Making the most of what we have: Rendering fat

As a homesteader, I find myself doing a lot of things I never thought I’d do.  I never thought I’d raise chickens or can fruit.

And I certainly never thought I’d learn to render lard, but last week I bought a pork half from Easter Egg Acres, in Ellicott.  The fat can be used for cooking or for making soap, so I found instructions and set out to render the fat.

The processing plant vacuum seals the fat, just like all the other cuts of meat.

It’s all in flat, tough sheets.

You need a sharp knife for the next step: cubing.  You cut the fat into cubes for heating.

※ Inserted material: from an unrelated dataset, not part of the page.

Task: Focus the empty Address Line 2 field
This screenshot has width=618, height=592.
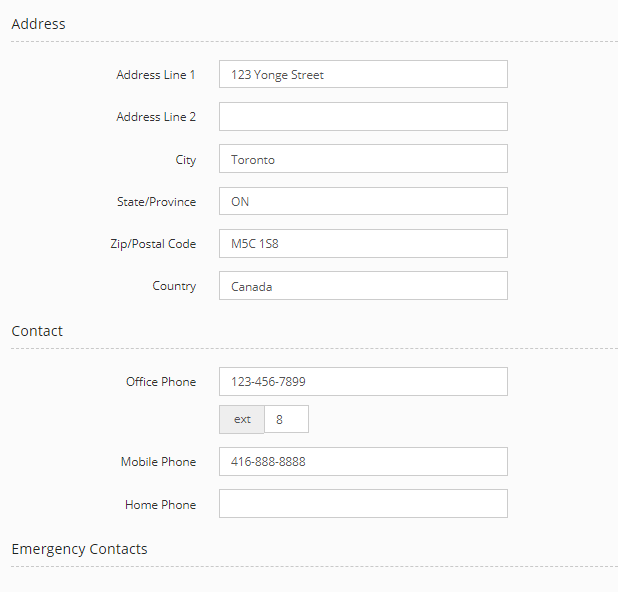Action: pyautogui.click(x=363, y=117)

The cubes become cracklings at the end.

The cubes go into the pot.

I’ll do this in the crock pot the next time I have fat to render. It took five hours and I wanted to make some chicken soup during that time. Since the fat was in my biggest pot, I had to improvise for the soup.

The instructions said to add a little water, presumably to keep the fat from sticking.  I added 2 cups, but I think it could have been done with 1/2 cup.  No harm done.  The water evaporates.  It just took a long time to get started.

The pot was three quarters full.

After about an hour on low heat, it looked like this.

The water boils and you know what happens when you have hot fat and water. POP! Be careful when stirring.

The interesting sounds and smells got a lot of attention in the kitchen.

Can I eat that?

After about 4 hours, the cracklings were beginning to look fried and the pot was full of oil.  It’s very, very hot.  I stuck the thermometer in and it went well past its top temperature of 220 degrees F.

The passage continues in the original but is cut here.